Study material:
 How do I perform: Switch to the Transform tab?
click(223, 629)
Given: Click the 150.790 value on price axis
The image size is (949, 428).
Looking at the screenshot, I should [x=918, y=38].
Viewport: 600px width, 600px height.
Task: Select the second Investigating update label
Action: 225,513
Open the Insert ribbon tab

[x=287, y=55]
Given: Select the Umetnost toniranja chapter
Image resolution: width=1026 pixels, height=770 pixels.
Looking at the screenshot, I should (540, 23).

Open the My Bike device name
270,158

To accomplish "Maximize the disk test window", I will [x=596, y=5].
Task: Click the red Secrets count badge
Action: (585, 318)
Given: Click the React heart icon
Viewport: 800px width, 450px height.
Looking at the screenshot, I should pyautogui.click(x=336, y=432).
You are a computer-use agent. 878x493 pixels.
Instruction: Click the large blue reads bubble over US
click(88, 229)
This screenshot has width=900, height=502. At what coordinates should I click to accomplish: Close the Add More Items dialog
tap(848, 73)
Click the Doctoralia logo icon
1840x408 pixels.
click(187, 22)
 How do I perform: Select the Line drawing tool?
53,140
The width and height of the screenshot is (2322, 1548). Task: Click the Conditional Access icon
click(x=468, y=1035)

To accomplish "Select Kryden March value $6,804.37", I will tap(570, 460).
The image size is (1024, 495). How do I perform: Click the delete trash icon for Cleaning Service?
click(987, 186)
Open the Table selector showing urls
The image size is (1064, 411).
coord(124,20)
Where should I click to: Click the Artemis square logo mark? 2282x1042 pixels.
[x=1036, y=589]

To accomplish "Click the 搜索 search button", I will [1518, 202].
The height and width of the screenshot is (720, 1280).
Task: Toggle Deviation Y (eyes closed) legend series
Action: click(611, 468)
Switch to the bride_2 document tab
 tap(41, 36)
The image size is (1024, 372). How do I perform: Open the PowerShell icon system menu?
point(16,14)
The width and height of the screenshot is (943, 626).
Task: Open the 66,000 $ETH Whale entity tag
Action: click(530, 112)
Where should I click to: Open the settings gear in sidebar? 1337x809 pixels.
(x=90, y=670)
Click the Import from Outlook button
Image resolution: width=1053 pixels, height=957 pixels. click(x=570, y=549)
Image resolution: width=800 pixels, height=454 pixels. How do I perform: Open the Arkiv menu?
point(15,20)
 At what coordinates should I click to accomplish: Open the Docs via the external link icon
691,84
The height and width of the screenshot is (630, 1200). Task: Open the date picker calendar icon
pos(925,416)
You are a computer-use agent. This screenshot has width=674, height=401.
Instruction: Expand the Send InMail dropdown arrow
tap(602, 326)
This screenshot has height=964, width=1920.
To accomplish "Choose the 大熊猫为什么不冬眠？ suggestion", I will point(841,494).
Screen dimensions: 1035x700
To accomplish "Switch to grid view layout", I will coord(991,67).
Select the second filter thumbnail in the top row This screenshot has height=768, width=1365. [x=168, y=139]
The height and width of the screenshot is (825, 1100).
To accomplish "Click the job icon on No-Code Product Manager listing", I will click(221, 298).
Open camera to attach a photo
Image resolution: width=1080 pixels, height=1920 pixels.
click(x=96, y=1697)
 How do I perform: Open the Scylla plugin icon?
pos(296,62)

Exercise brief: Repeat, word for word, all of the data shown above.

Answer space:
 How do I perform: Switch to the Transform tab?
click(223, 629)
Given: Click the 150.790 value on price axis
The image size is (949, 428).
Looking at the screenshot, I should [x=918, y=38].
Viewport: 600px width, 600px height.
Task: Select the second Investigating update label
Action: 225,513
Open the Insert ribbon tab

[x=287, y=55]
Given: Select the Umetnost toniranja chapter
Image resolution: width=1026 pixels, height=770 pixels.
Looking at the screenshot, I should (540, 23).

Open the My Bike device name
270,158

To accomplish "Maximize the disk test window", I will [x=596, y=5].
Task: Click the red Secrets count badge
Action: (585, 318)
Given: Click the React heart icon
Viewport: 800px width, 450px height.
Looking at the screenshot, I should pyautogui.click(x=336, y=432).
You are a computer-use agent. 878x493 pixels.
Instruction: Click the large blue reads bubble over US
click(88, 229)
This screenshot has width=900, height=502. At what coordinates should I click to accomplish: Close the Add More Items dialog
tap(848, 73)
Click the Doctoralia logo icon
1840x408 pixels.
click(187, 22)
 How do I perform: Select the Line drawing tool?
53,140
The width and height of the screenshot is (2322, 1548). Task: Click the Conditional Access icon
click(x=468, y=1035)

To accomplish "Select Kryden March value $6,804.37", I will tap(570, 460).
The image size is (1024, 495). How do I perform: Click the delete trash icon for Cleaning Service?
click(987, 186)
Open the Table selector showing urls
The image size is (1064, 411).
coord(124,20)
Where should I click to: Click the Artemis square logo mark? 2282x1042 pixels.
[x=1036, y=589]

To accomplish "Click the 搜索 search button", I will [1518, 202].
The height and width of the screenshot is (720, 1280).
Task: Toggle Deviation Y (eyes closed) legend series
Action: click(611, 468)
Switch to the bride_2 document tab
 tap(41, 36)
The image size is (1024, 372). How do I perform: Open the PowerShell icon system menu?
point(16,14)
The width and height of the screenshot is (943, 626).
Task: Open the 66,000 $ETH Whale entity tag
Action: click(530, 112)
Where should I click to: Open the settings gear in sidebar? 1337x809 pixels.
(x=90, y=670)
Click the Import from Outlook button
Image resolution: width=1053 pixels, height=957 pixels. click(x=570, y=549)
Image resolution: width=800 pixels, height=454 pixels. How do I perform: Open the Arkiv menu?
point(15,20)
 At what coordinates should I click to accomplish: Open the Docs via the external link icon
691,84
The height and width of the screenshot is (630, 1200). Task: Open the date picker calendar icon
pos(925,416)
You are a computer-use agent. This screenshot has width=674, height=401.
Instruction: Expand the Send InMail dropdown arrow
tap(602, 326)
This screenshot has height=964, width=1920.
To accomplish "Choose the 大熊猫为什么不冬眠？ suggestion", I will point(841,494).
Screen dimensions: 1035x700
To accomplish "Switch to grid view layout", I will coord(991,67).
Select the second filter thumbnail in the top row This screenshot has height=768, width=1365. [x=168, y=139]
The height and width of the screenshot is (825, 1100).
To accomplish "Click the job icon on No-Code Product Manager listing", I will click(221, 298).
Open camera to attach a photo
Image resolution: width=1080 pixels, height=1920 pixels.
click(x=96, y=1697)
 How do I perform: Open the Scylla plugin icon?
pos(296,62)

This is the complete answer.